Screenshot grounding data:
════════════════════

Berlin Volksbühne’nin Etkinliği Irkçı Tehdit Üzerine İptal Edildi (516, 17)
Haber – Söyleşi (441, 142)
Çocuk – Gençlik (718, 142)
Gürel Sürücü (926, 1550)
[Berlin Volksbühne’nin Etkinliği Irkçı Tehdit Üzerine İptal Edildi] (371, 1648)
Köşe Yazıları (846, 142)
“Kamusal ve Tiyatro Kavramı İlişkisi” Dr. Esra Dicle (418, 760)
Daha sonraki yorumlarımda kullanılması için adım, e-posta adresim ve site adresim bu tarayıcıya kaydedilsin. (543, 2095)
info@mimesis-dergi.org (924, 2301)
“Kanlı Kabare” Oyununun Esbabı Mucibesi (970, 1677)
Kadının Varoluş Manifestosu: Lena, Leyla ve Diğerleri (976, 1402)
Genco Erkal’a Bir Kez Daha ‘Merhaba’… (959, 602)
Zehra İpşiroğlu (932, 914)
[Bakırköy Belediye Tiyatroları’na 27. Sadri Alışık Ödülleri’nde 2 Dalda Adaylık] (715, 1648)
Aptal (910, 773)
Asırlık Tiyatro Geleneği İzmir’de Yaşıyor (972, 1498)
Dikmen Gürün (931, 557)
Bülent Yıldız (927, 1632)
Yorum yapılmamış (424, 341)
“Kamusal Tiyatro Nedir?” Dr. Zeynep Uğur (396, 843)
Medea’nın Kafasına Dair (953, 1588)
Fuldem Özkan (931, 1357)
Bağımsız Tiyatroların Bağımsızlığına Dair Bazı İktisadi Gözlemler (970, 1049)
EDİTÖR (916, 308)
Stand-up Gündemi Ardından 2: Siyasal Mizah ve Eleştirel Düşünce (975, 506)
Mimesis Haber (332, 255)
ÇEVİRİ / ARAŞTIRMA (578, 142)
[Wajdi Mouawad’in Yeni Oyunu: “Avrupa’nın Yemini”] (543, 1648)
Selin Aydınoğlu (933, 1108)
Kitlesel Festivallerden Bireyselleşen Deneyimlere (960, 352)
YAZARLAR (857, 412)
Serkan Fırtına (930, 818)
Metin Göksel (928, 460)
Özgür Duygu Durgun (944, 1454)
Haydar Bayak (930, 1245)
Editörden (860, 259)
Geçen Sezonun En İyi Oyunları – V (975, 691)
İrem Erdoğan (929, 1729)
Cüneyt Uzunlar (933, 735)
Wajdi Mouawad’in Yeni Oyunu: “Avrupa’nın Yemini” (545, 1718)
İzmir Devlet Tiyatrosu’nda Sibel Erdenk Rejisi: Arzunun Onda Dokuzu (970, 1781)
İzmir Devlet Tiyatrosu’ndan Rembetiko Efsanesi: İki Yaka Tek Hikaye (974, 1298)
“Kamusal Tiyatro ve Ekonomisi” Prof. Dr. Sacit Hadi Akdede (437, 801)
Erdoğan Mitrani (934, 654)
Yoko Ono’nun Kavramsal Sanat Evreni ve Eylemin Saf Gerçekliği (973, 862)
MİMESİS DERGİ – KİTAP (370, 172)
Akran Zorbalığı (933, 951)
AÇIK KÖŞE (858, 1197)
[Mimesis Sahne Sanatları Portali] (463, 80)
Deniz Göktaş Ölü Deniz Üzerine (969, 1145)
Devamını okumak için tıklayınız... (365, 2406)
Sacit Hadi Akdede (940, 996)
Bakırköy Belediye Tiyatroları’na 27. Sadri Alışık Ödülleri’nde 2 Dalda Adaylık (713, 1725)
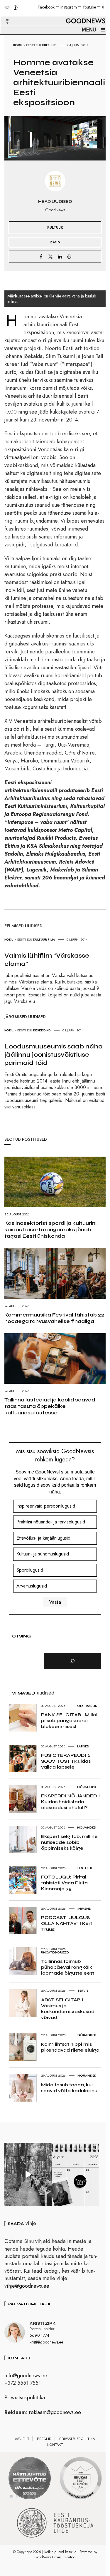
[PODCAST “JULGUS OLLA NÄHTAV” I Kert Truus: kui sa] (75, 2174)
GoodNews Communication (55, 2557)
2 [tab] (17, 2496)
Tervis (83, 1990)
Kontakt (55, 2445)
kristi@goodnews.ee (46, 2342)
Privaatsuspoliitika (24, 2397)
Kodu (17, 45)
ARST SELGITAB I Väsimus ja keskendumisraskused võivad (67, 2008)
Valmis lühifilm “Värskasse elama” (46, 960)
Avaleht (22, 2439)
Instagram (68, 7)
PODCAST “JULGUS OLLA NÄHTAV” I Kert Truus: (66, 1923)
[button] (4, 14)
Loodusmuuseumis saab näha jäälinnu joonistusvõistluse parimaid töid (53, 1055)
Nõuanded (86, 1786)
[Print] (69, 256)
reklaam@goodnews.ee (55, 2412)
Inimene (84, 1908)
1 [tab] (11, 2496)
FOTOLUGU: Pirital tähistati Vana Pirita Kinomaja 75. (64, 1882)
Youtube (89, 7)
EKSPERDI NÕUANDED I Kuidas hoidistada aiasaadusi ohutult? (70, 1801)
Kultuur (49, 45)
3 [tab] (23, 2496)
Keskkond (42, 1030)
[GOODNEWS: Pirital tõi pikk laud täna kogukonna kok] (28, 2174)
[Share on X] (50, 256)
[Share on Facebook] (41, 256)
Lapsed (83, 1746)
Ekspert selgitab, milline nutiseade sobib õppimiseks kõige (69, 1842)
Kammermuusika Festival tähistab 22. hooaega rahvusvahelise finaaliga (55, 1318)
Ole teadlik (87, 1705)
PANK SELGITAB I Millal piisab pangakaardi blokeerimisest (69, 1720)
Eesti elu (33, 45)
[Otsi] (72, 1661)
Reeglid (44, 2439)
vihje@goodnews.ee (26, 2286)
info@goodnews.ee (25, 2375)
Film (51, 939)
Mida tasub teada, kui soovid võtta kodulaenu (69, 2087)
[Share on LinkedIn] (60, 256)
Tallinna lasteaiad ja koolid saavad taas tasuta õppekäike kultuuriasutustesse (49, 1406)
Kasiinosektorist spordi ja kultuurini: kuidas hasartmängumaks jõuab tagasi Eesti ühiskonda (51, 1229)
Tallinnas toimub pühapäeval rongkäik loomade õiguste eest (67, 1967)
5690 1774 (39, 2335)
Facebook (46, 7)
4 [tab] (29, 2496)
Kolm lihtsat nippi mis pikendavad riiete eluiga (70, 2047)
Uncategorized (55, 1952)
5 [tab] (35, 2496)
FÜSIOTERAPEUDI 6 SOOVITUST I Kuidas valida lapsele (66, 1761)
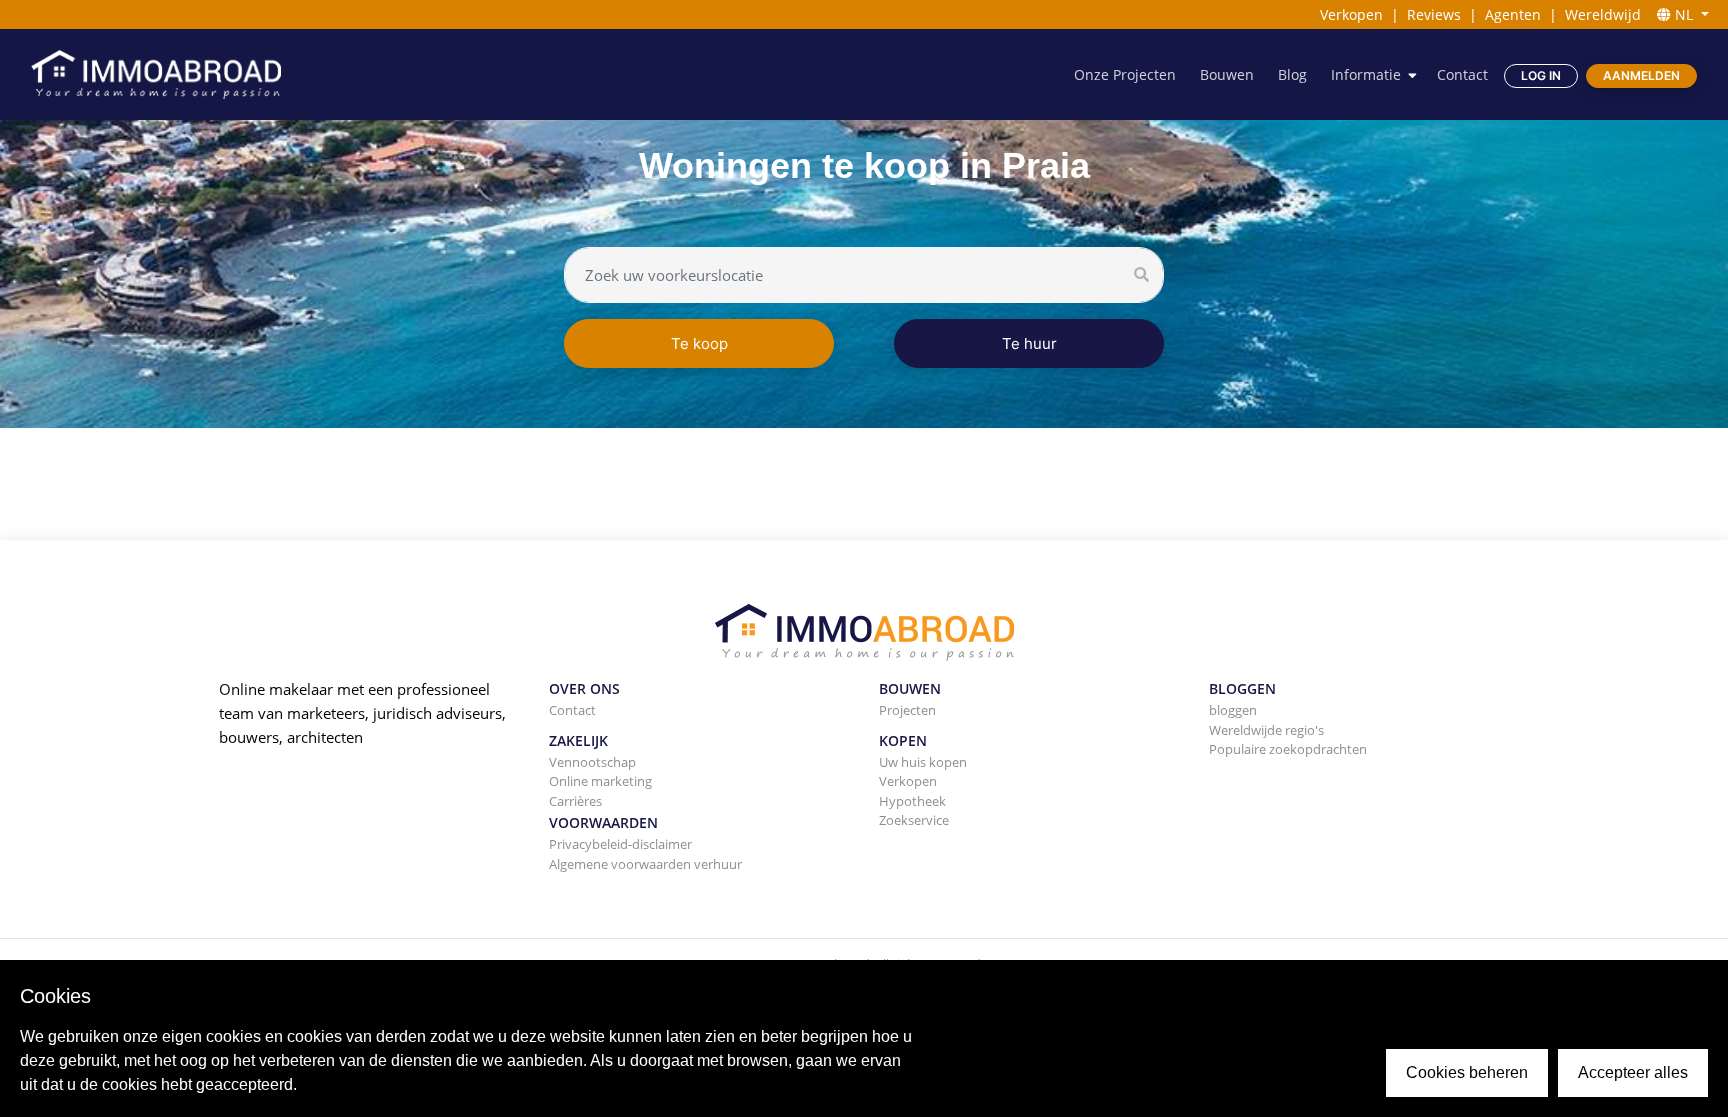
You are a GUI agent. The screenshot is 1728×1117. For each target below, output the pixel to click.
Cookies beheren (1467, 1072)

════════════════════

> **Exercise directions**
Retype, exactly and in full, the lines above from the one containing "Haber – Söyleşi (441, 142)" through the one containing "Dicle (418, 760)".

> **Task solution**
Haber – Söyleşi (441, 142)
Çocuk – Gençlik (718, 142)
Gürel Sürücü (926, 1550)
[Berlin Volksbühne’nin Etkinliği Irkçı Tehdit Üzerine İptal Edildi] (371, 1648)
Köşe Yazıları (846, 142)
“Kamusal ve Tiyatro Kavramı İlişkisi” Dr. Esra Dicle (418, 760)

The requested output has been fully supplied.